Para manutenção de seu quadro clínico, Liliana toma todos os dias dois comprimidos de Imuran, mais dois de
Pantozol. Só que esse tratamento não a impede de ter algumas surpresas de vez em quando, como no começo do ano novo, em 2005, quando ela passou alguns dias com muita diarréia. Seu médico, que é de São Paulo, conseguiu resolver a situação por telefone (ela já foi internada duas vezes devido a esse problema e a dores fortes no abdome). No Carnaval,
outra chateação: precisou usar uma medicação tópica (solução líquida) para aliviar o desconforto de três dias com o intestino preso.
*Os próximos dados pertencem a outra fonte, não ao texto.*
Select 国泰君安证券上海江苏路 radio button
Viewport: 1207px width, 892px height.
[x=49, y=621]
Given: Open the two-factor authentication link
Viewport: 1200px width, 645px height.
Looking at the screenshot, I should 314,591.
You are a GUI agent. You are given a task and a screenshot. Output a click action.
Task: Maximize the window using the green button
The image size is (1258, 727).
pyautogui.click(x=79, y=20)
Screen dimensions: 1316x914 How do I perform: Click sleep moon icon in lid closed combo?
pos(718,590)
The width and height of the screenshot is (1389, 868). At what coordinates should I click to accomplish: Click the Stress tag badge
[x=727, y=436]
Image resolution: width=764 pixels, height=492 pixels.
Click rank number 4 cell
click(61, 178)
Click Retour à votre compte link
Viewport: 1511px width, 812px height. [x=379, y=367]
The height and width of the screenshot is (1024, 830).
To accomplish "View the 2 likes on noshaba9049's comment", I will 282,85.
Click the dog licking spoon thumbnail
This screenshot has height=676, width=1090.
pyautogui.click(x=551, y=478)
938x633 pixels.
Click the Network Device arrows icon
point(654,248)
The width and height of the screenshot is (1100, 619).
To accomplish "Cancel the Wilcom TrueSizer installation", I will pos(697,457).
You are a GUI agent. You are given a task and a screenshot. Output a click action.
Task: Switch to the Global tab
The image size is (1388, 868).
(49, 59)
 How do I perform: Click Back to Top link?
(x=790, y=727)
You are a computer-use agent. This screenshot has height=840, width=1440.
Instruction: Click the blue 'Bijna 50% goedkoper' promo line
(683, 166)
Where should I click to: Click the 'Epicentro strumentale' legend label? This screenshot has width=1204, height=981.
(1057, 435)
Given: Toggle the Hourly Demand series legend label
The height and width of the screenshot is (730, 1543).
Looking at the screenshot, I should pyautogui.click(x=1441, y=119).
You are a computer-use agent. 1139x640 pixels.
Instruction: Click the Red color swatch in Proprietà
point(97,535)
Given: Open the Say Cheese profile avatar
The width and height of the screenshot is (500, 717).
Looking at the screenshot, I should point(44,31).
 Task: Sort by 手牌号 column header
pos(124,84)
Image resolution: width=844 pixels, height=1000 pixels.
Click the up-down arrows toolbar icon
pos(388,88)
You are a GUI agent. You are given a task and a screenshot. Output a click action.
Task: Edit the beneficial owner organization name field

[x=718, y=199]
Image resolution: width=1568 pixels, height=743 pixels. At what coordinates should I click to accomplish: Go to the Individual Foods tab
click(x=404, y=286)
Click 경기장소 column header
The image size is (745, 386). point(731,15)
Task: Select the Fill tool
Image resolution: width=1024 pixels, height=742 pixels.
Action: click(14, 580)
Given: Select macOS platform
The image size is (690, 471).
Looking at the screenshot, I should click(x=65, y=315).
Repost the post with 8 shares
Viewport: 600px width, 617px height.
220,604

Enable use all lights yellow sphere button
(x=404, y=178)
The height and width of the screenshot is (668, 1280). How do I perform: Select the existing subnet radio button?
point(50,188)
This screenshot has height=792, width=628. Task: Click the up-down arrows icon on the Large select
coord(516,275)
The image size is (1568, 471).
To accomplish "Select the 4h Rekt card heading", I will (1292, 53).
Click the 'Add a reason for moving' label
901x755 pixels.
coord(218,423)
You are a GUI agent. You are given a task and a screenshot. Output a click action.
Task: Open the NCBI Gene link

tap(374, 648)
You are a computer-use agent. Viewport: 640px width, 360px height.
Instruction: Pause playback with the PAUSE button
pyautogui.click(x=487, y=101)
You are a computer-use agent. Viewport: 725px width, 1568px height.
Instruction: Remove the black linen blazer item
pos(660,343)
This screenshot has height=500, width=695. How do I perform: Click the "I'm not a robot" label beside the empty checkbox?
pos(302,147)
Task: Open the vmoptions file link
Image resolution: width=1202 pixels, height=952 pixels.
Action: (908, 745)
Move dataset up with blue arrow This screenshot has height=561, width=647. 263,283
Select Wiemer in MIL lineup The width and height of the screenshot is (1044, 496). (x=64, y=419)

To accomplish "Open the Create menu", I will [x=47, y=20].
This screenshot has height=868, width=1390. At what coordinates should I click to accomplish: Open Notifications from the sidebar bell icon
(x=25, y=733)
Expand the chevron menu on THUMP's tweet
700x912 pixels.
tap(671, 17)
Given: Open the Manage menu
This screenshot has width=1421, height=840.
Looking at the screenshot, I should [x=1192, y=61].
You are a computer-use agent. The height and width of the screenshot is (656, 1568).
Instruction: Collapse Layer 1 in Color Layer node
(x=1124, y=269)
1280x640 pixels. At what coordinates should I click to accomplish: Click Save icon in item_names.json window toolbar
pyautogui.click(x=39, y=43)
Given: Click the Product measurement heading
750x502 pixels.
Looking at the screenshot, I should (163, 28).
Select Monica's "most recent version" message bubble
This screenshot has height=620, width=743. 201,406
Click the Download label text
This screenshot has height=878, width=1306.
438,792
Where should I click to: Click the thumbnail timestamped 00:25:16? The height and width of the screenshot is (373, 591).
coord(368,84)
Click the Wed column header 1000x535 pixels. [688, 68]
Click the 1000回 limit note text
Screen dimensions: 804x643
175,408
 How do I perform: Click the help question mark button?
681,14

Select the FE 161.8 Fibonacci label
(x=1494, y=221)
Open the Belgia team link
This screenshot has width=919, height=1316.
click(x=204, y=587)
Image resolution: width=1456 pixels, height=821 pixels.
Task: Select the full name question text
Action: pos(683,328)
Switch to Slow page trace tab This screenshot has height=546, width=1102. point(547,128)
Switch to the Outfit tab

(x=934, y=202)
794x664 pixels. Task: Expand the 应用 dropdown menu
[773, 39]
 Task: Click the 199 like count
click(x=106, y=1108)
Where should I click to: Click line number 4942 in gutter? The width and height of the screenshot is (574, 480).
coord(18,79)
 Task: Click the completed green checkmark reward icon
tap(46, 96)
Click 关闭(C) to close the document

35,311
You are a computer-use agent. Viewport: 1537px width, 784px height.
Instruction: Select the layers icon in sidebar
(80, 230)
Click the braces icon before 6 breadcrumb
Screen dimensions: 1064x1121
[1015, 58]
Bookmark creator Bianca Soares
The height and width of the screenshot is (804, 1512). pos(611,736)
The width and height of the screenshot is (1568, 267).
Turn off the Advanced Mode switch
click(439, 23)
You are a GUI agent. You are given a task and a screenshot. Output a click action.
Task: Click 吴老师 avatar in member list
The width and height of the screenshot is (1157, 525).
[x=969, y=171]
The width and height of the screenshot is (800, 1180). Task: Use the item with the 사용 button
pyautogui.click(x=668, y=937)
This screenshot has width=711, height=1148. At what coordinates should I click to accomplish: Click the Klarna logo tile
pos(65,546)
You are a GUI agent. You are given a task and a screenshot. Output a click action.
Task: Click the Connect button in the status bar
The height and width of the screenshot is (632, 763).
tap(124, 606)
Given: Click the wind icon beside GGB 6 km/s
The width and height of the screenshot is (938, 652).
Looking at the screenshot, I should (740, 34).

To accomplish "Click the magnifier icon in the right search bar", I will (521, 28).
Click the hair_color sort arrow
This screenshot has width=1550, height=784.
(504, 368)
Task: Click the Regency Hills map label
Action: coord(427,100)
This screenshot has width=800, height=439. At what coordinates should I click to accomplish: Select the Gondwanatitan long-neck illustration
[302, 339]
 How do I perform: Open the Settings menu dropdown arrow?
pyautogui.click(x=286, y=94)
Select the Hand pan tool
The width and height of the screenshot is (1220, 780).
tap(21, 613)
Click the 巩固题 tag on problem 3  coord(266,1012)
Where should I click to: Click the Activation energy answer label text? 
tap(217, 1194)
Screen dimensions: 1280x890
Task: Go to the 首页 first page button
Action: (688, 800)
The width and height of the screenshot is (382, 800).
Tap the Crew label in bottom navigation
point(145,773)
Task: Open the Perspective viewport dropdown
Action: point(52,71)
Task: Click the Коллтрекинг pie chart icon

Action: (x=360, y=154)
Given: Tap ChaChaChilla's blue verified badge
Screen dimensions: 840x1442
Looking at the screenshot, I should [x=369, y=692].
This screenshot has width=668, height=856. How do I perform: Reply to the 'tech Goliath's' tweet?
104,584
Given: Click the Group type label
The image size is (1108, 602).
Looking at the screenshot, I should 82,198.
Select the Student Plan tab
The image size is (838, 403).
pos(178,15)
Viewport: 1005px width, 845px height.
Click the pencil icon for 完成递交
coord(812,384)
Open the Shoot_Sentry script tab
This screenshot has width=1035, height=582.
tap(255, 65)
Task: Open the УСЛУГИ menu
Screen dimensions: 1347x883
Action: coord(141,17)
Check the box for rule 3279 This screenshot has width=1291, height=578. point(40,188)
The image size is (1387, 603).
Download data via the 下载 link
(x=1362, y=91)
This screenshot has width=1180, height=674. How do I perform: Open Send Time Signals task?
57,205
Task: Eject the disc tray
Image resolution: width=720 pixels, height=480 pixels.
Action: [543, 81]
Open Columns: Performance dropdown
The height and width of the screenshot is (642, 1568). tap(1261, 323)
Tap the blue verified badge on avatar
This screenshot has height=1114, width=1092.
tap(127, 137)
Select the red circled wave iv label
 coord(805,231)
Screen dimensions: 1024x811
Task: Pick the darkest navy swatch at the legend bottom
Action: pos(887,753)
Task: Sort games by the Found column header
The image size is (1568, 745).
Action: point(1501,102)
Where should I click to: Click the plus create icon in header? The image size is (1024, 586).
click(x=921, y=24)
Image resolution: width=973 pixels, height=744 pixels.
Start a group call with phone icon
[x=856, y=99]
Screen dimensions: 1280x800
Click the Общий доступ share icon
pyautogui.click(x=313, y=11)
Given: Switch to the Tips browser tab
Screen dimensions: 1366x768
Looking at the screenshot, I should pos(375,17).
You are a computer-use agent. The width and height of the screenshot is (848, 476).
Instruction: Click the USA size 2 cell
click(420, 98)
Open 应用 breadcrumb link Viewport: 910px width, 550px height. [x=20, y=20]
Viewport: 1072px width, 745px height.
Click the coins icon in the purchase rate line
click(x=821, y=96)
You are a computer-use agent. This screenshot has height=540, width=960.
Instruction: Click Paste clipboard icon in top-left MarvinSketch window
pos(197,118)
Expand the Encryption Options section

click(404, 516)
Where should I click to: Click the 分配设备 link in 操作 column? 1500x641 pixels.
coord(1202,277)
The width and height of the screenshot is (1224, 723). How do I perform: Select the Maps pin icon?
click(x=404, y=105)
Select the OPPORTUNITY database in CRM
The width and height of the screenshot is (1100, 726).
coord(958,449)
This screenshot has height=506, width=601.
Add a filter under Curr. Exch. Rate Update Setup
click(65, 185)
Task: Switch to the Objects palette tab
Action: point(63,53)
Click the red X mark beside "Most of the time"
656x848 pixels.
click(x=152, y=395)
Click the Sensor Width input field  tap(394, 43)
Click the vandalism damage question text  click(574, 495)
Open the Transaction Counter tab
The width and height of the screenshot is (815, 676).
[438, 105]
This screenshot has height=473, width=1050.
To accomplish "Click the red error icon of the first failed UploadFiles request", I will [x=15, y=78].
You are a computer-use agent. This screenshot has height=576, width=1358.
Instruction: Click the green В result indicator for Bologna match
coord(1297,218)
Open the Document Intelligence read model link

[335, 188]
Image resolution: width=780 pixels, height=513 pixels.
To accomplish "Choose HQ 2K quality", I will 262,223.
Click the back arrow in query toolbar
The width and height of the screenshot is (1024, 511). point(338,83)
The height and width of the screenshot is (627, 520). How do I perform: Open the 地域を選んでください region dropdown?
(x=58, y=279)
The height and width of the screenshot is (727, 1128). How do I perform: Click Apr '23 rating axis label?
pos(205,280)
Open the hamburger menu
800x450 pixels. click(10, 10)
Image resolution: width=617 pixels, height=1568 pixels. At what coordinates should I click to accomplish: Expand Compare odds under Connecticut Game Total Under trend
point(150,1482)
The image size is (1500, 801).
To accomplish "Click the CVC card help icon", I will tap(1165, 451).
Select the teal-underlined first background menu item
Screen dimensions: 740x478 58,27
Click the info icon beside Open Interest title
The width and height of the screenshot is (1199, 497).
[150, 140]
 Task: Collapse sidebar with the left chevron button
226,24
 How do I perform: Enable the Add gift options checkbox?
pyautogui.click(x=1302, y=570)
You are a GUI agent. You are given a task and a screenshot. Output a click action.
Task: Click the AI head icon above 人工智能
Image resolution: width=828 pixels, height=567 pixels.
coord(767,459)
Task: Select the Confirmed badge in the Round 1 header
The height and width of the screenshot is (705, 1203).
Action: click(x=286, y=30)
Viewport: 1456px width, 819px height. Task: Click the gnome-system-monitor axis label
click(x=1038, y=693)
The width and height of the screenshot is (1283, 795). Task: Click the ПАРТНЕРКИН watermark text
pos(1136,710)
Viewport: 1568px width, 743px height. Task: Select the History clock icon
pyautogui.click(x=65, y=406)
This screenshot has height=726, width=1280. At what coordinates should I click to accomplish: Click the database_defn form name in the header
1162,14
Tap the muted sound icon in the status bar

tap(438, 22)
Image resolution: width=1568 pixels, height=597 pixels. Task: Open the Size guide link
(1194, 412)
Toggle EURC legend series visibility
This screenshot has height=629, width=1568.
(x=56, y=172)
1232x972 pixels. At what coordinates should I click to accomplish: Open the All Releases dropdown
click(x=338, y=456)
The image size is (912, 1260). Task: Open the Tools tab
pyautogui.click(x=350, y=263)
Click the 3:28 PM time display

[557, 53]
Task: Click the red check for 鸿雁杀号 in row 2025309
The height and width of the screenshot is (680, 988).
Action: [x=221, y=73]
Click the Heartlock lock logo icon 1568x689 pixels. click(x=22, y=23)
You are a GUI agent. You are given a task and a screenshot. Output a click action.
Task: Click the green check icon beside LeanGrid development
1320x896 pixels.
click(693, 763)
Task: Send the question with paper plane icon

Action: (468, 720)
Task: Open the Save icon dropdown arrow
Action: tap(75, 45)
Por mais desagradáveis que os sintomas sejam ou tenham sido para Liliana, ela tem que “levantar as mãos para o céu”, como muita gente diz. É que, desde que apareceram os primeiros sintomas da doença, tudo vem sendo controlado rapidamente. Ela teve dor no abdome e diarréia pela primeira vez, mais insistentemente, em março de 2002, quando estava fazendo um intercâmbio estudantil na Finlândia, ou seja, bem longe de casa. Lá, se virou como pode, mas logo que voltou para o Brasil, quatro meses depois, procurou um médico porque se sentia muito fraca. Foi confirmada uma anemia, que tratou tomando remédio à base de ferro. No começo de 2004, ela teve de novo uma forte crise de dor e de diarréia e foi a um gastroenterologista, que lhe pediu uma colonoscopia. Resultado: retocolite inespecífica. “Eu nunca tinha ouvido falar dessa doença e o médico disse logo que ela não tinha cura. Aí eu desabei”, conta a jovem, que passou a tomar cortisona. Passou oito meses com essa medicação e acabou inchando. “Perdi todas as minhas roupas”, diz Liliana.
Mas essa fase ficou só na lembrança, pois da retocolite ela vai muito bem, obrigada. Sua grande preocupação hoje é conseguir um estágio para iniciar a carreira profissional.